'''

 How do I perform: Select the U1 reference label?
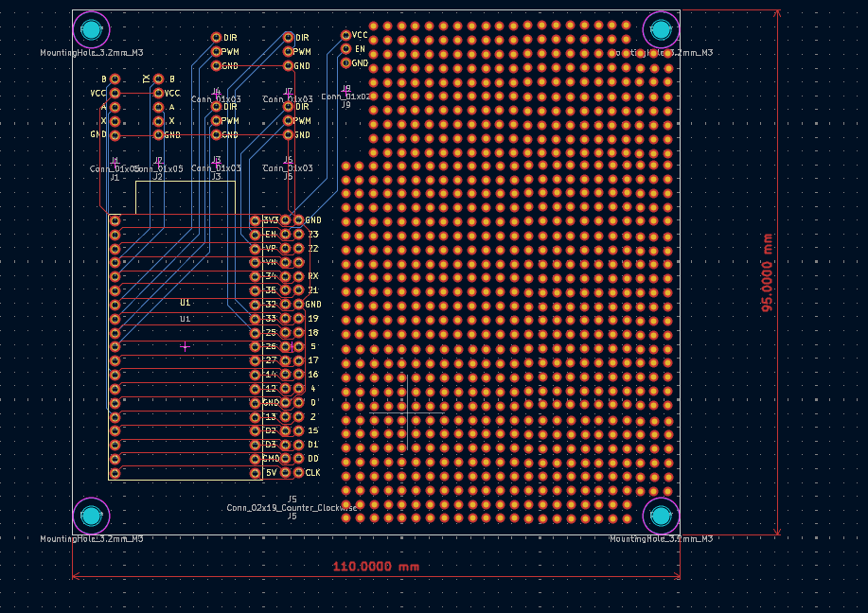[x=186, y=303]
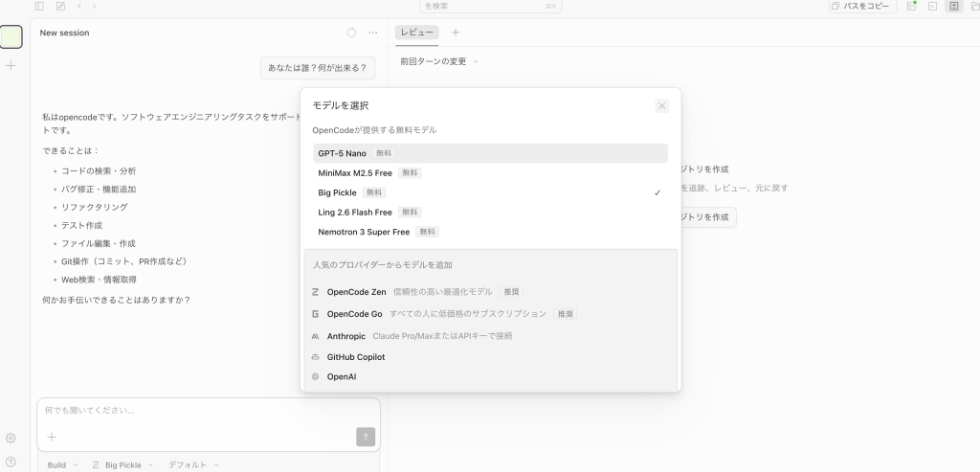
Task: Connect the OpenAI provider
Action: click(341, 377)
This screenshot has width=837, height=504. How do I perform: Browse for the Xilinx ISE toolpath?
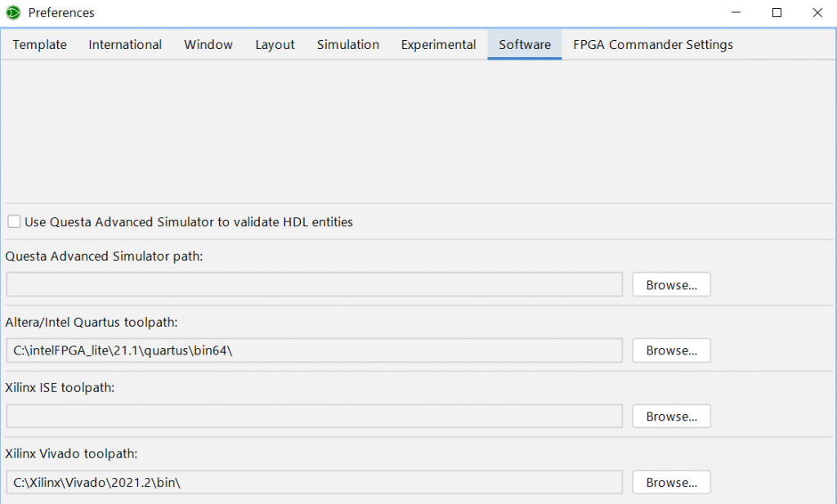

'''

Exercise objective: Could you give all the records again, exactly, minus the pictures?

Result for this task:
 How do I perform: Select the U1 reference label?
[x=186, y=303]
Task: Connect the OpenAI provider
Action: click(341, 377)
This screenshot has width=837, height=504. How do I perform: Browse for the Xilinx ISE toolpath?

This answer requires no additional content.